▸ **Problem**
Can you rename "checkbox" to "check box" in the lines starting with the one containing "Screen dimensions: 892x607" and going on through the last line, keeping everything else the same and leaving out the pictures?

☆ ☆ ☆

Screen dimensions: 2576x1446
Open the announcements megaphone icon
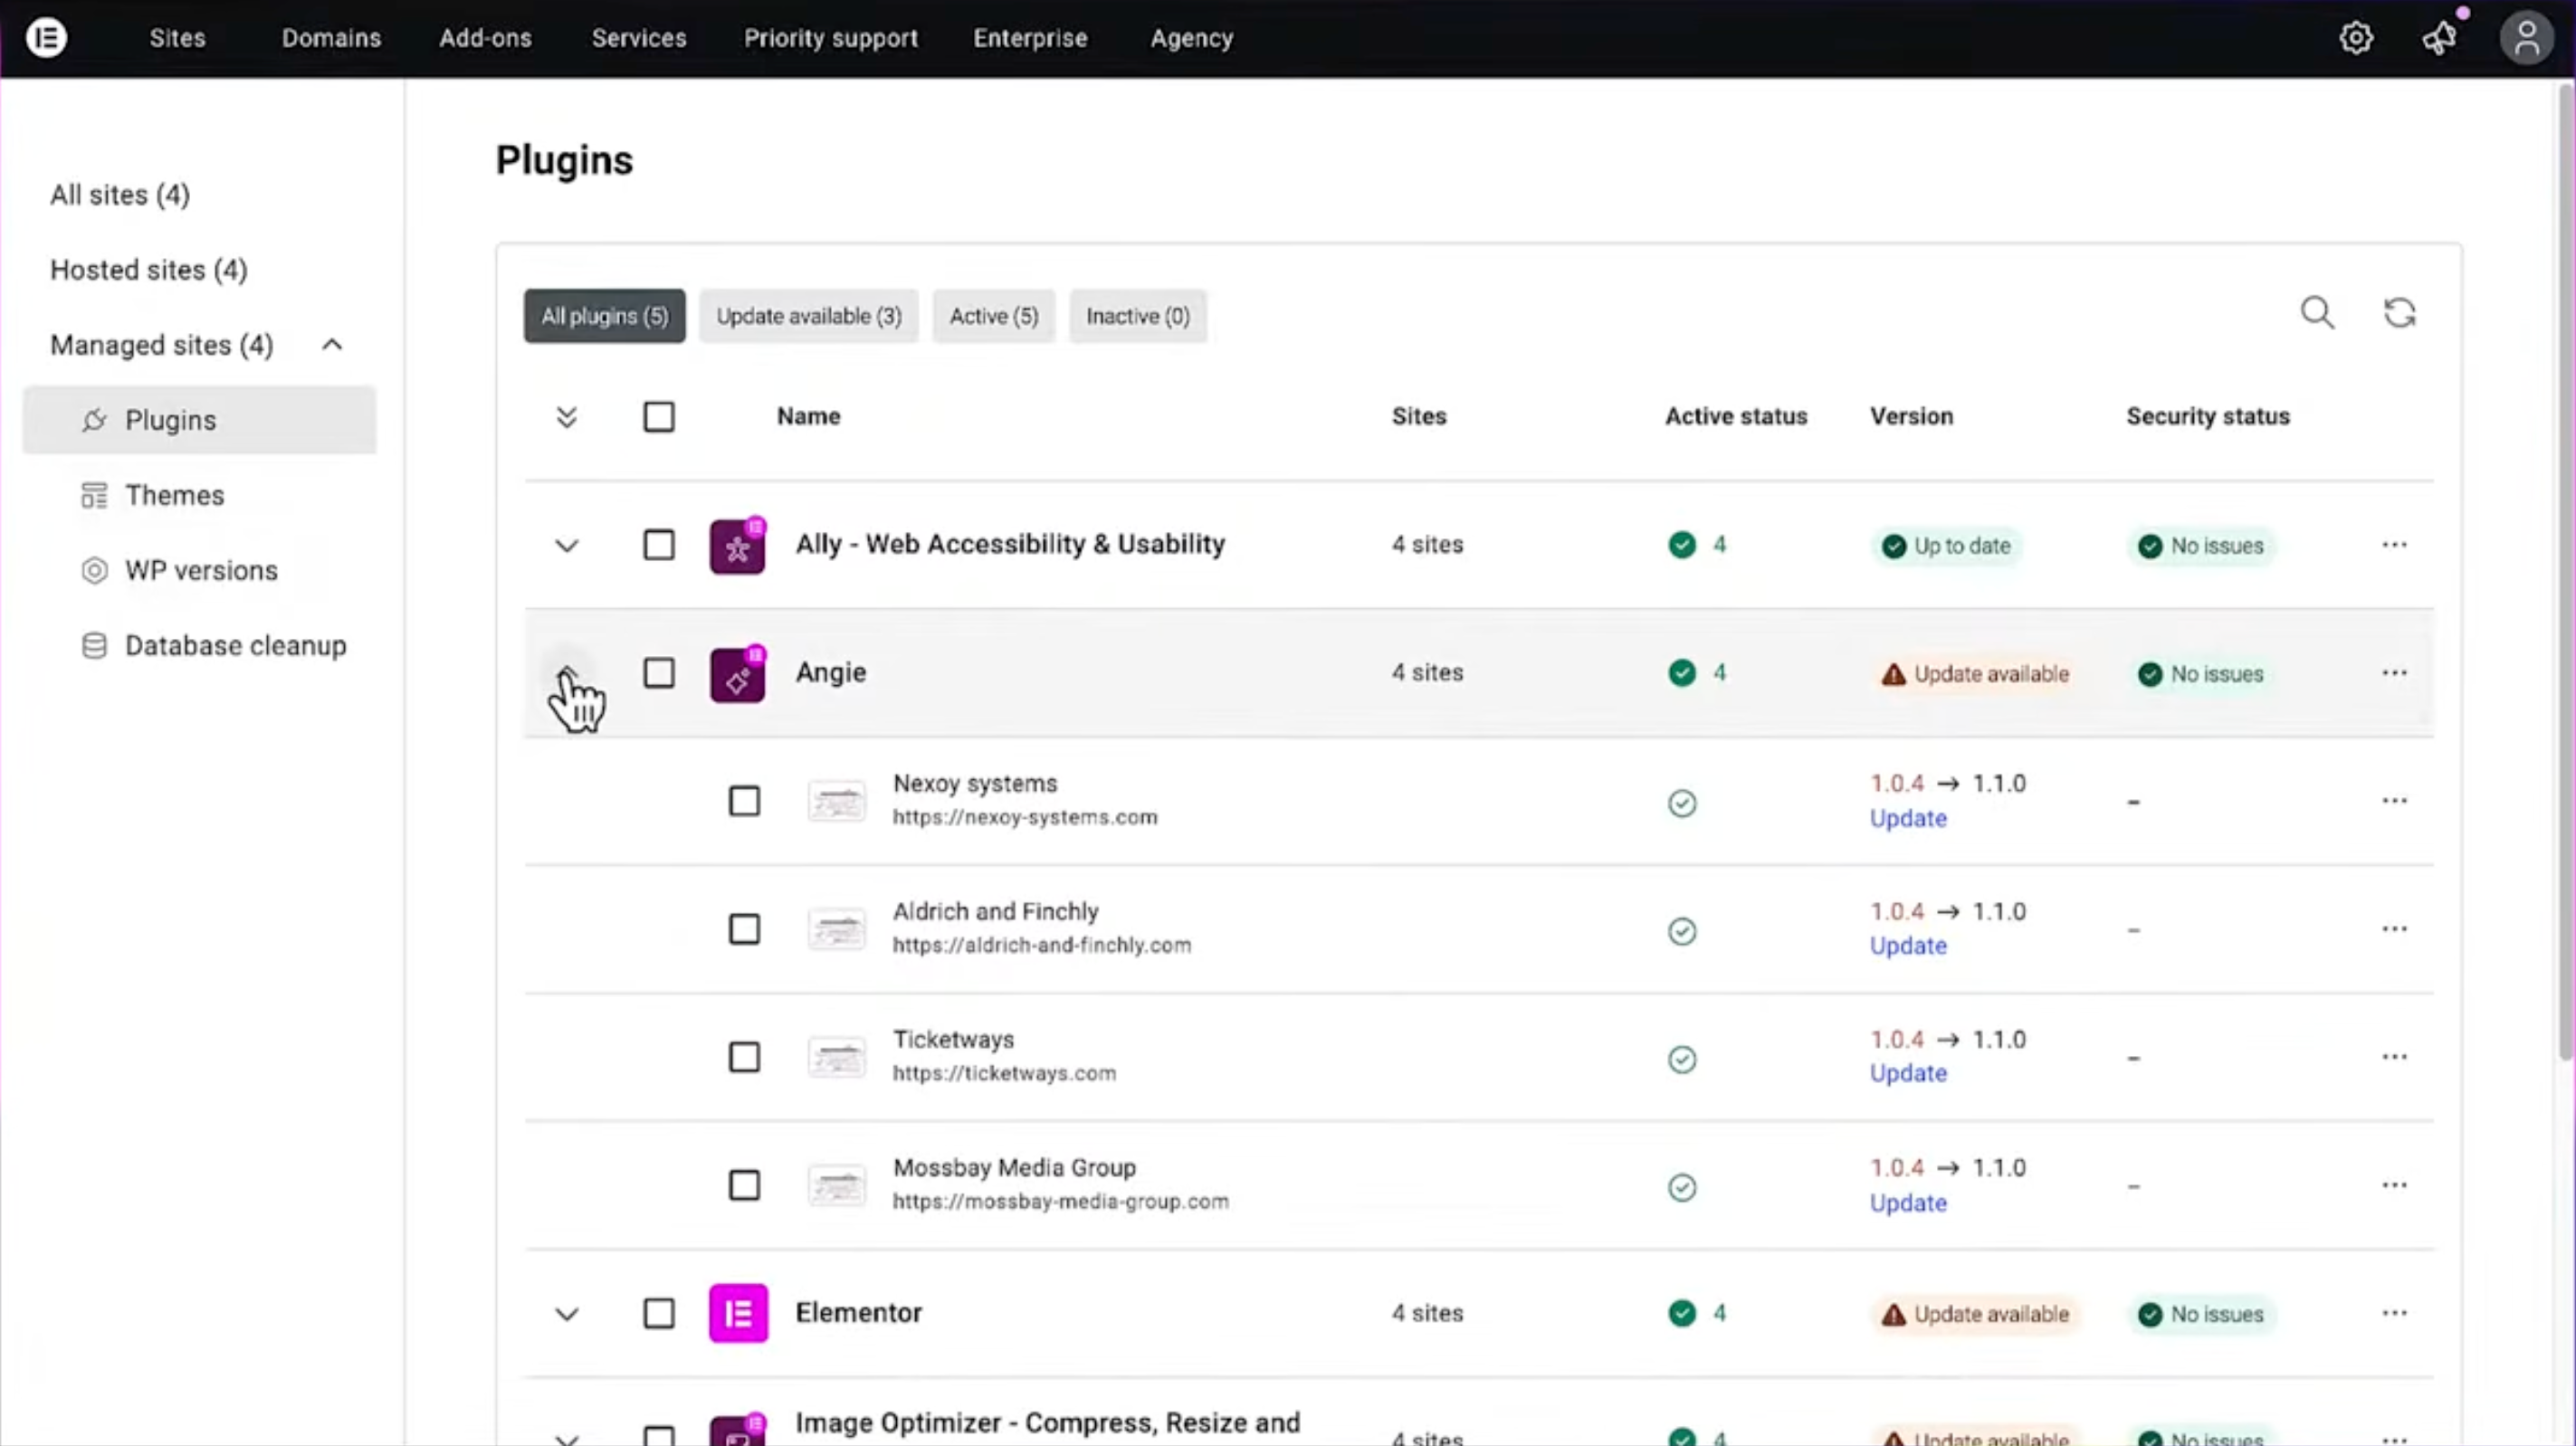[2439, 38]
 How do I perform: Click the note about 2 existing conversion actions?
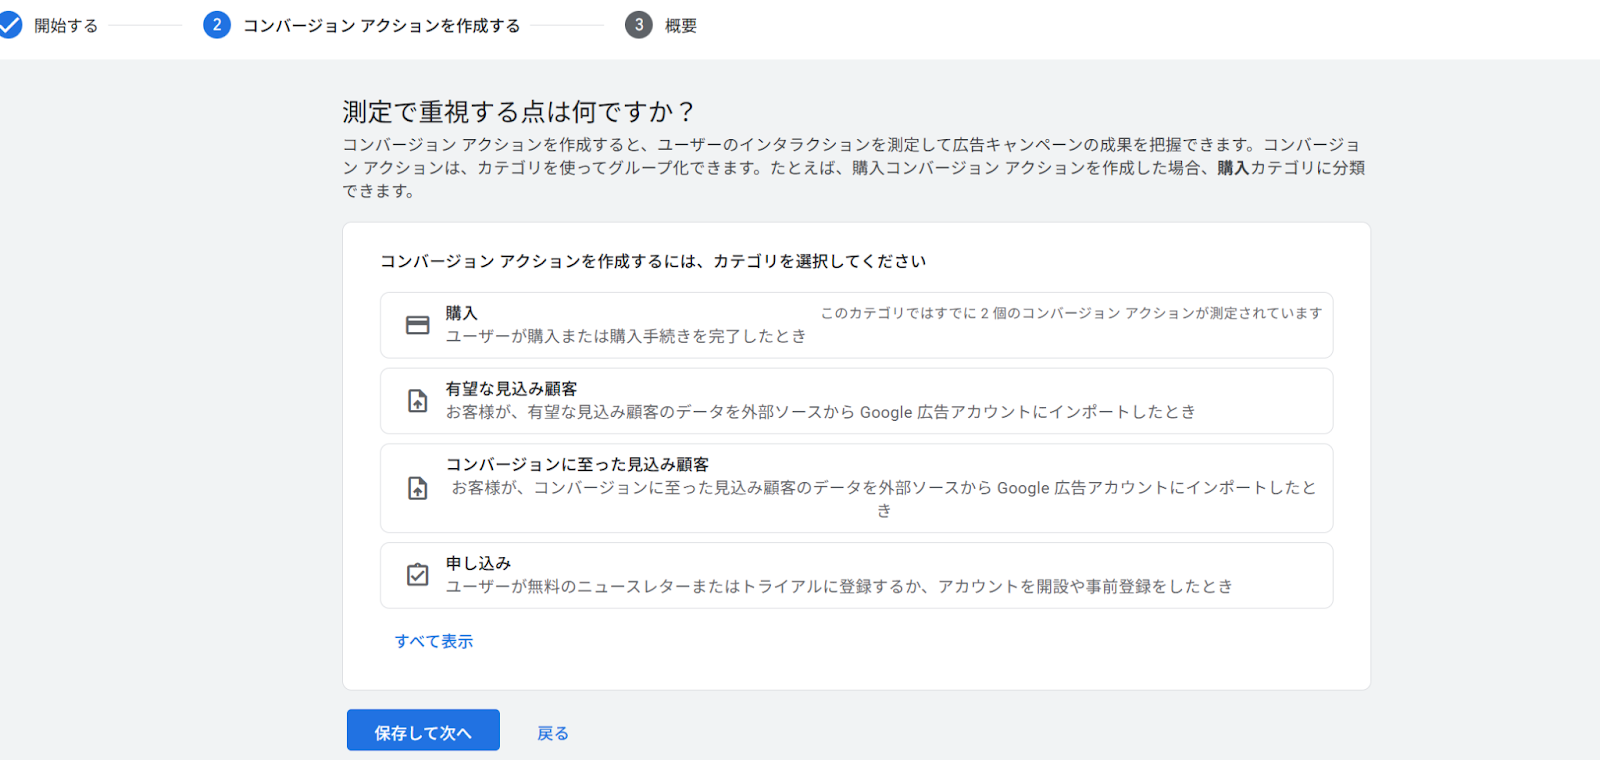(x=1071, y=313)

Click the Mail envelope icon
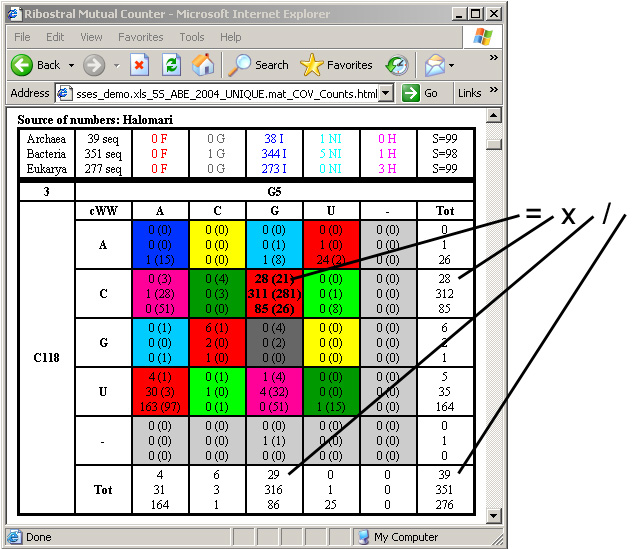pos(433,65)
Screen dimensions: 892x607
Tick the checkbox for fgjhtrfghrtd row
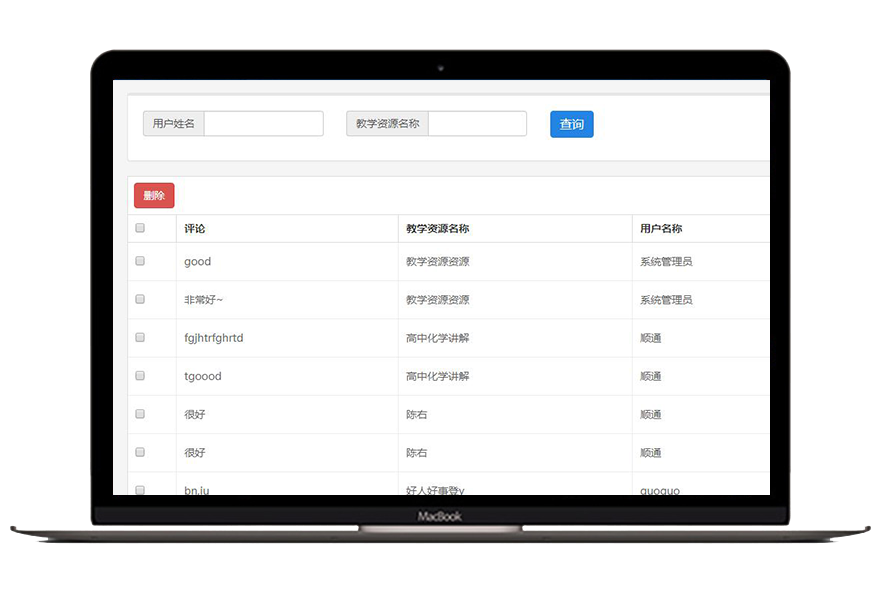click(x=140, y=337)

☆ ☆ ☆

▸ **Correct output**
Screen dimensions: 892x607
Tick the check box for fgjhtrfghrtd row
click(x=140, y=337)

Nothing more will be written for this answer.